### Description of the task
Can you rewrite the material from the line containing "The height and width of the screenshot is (418, 700)." through the line containing "center [122, 394].", swapping "Describe" for "Identify" and changing nothing else?
Study material below:
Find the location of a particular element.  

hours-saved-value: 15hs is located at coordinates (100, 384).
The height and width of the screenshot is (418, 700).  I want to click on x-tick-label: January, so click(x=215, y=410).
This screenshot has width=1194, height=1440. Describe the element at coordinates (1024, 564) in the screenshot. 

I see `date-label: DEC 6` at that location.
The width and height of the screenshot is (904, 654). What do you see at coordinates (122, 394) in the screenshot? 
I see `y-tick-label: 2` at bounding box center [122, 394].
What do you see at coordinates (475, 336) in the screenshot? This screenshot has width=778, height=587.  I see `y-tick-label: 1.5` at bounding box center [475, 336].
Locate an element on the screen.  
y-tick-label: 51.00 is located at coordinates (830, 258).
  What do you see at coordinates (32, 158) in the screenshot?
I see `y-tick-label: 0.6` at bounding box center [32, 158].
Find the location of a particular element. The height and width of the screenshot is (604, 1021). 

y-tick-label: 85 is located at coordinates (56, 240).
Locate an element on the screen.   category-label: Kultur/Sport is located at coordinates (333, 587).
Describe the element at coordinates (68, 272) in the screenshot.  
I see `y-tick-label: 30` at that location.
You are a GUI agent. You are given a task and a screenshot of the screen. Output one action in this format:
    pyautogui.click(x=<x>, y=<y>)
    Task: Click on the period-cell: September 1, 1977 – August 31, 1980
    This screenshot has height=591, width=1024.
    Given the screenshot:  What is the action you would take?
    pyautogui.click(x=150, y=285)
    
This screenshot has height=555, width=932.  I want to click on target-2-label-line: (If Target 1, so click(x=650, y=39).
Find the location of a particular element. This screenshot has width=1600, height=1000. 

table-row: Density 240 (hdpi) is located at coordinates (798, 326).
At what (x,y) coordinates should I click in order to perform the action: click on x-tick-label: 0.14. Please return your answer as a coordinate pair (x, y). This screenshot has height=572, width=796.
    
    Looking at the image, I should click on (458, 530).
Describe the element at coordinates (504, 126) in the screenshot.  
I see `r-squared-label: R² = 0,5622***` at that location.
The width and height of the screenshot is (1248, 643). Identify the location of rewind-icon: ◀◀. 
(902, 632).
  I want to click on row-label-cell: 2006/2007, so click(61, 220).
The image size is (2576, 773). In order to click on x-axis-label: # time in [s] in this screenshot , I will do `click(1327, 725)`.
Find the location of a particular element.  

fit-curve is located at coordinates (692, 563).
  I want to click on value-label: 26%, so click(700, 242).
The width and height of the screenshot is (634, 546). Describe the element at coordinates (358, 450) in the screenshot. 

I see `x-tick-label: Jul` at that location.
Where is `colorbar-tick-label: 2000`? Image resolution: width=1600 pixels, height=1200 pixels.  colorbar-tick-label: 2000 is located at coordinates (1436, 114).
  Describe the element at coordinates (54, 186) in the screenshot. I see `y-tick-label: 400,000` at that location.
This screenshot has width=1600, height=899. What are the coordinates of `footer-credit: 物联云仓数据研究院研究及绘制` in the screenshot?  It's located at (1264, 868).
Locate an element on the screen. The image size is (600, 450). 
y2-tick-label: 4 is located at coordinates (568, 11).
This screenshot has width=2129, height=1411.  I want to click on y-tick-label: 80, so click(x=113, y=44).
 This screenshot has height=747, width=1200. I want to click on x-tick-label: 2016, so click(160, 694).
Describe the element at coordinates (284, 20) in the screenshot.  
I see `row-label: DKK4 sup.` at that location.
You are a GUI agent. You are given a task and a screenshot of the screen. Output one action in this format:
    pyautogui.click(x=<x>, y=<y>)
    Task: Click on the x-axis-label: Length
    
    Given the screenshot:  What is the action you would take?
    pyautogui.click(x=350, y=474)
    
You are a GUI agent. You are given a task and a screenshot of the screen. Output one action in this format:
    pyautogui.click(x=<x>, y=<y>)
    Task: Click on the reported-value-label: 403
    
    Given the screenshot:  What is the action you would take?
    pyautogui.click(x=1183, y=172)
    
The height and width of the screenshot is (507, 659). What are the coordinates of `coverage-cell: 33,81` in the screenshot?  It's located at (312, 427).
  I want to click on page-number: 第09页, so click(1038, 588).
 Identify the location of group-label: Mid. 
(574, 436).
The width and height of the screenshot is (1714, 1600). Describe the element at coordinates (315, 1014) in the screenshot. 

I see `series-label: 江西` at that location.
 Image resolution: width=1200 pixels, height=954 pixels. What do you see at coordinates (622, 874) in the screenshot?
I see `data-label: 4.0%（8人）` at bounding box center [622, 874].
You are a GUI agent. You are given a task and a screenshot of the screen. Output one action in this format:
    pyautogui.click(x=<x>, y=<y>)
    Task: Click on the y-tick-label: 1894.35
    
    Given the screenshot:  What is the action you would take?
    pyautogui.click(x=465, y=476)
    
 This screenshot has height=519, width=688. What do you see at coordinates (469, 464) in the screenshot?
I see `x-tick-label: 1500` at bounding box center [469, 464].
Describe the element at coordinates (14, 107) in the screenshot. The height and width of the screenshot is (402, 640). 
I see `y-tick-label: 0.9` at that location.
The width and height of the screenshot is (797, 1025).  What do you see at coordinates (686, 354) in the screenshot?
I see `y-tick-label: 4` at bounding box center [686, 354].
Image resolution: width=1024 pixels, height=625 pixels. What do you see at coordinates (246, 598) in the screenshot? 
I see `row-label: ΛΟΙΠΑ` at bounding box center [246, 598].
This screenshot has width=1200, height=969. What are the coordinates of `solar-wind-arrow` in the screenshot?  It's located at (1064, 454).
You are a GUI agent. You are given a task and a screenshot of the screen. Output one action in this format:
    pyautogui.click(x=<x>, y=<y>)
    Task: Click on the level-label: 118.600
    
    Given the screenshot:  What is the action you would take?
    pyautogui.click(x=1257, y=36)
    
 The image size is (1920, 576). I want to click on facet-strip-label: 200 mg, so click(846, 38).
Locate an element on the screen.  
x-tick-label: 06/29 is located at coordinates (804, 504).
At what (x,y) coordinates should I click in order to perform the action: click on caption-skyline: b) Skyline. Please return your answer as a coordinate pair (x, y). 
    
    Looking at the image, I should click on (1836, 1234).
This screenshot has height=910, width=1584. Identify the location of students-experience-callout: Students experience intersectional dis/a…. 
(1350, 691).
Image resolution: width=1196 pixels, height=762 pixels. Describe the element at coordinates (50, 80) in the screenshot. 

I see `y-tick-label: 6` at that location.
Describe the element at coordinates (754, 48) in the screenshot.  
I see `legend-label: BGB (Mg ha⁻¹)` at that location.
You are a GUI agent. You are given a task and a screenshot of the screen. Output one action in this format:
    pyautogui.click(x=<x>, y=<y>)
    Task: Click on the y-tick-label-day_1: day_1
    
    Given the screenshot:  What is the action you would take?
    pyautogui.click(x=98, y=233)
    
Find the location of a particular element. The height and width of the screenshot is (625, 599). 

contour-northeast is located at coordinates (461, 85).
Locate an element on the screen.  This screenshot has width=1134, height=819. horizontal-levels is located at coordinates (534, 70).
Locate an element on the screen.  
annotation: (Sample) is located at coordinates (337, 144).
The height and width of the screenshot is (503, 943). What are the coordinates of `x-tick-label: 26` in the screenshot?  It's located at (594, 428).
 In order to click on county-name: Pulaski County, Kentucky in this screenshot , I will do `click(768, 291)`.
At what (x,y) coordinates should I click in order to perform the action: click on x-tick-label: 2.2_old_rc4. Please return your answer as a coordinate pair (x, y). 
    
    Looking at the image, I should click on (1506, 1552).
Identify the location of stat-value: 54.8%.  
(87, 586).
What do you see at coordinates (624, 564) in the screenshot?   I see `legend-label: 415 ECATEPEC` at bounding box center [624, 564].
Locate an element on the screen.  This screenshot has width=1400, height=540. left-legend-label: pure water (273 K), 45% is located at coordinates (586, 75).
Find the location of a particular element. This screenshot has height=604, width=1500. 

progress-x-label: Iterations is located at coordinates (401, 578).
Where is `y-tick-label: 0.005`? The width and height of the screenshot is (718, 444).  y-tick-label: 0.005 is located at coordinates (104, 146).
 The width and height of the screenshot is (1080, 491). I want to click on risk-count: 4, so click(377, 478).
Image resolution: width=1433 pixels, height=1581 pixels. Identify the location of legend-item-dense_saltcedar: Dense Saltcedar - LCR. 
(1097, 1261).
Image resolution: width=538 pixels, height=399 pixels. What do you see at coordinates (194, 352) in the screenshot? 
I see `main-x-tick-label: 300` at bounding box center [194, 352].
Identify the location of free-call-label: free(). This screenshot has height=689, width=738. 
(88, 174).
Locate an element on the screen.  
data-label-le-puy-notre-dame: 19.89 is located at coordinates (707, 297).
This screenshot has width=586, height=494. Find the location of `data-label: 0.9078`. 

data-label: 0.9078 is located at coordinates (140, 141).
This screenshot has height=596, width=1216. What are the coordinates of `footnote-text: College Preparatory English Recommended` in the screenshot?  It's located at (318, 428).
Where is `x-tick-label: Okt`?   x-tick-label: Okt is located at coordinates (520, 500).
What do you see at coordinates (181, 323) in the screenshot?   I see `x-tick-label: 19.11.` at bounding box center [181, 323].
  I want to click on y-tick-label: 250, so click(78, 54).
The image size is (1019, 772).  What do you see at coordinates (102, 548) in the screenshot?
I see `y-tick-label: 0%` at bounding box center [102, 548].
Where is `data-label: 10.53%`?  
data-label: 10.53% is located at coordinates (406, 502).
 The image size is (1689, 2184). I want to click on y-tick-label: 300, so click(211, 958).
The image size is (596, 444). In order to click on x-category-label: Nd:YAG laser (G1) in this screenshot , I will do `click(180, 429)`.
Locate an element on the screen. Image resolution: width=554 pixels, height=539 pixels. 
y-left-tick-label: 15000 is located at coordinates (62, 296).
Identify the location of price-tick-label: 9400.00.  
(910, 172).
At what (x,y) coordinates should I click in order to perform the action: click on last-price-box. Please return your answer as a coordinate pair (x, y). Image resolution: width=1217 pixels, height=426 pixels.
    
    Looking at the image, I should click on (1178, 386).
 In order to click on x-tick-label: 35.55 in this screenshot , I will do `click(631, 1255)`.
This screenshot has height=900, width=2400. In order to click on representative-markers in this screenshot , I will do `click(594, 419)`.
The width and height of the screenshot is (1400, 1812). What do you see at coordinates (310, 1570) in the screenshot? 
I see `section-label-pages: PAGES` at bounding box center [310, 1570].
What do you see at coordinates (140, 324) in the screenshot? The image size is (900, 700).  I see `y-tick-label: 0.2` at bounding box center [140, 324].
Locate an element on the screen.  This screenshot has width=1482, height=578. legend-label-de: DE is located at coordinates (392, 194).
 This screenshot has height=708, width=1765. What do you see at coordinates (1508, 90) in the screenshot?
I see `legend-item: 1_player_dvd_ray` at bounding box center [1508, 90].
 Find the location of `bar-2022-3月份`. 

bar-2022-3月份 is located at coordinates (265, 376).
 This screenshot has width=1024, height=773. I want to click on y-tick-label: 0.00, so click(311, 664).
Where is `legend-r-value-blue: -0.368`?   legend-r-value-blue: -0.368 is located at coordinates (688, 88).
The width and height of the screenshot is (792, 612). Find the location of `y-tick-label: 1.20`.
End of Study material.
### Solution to the problem
The height and width of the screenshot is (418, 700).  I want to click on x-tick-label: January, so click(x=215, y=410).
This screenshot has width=1194, height=1440. Identify the element at coordinates (1024, 564) in the screenshot. 

I see `date-label: DEC 6` at that location.
The width and height of the screenshot is (904, 654). What do you see at coordinates (122, 394) in the screenshot? 
I see `y-tick-label: 2` at bounding box center [122, 394].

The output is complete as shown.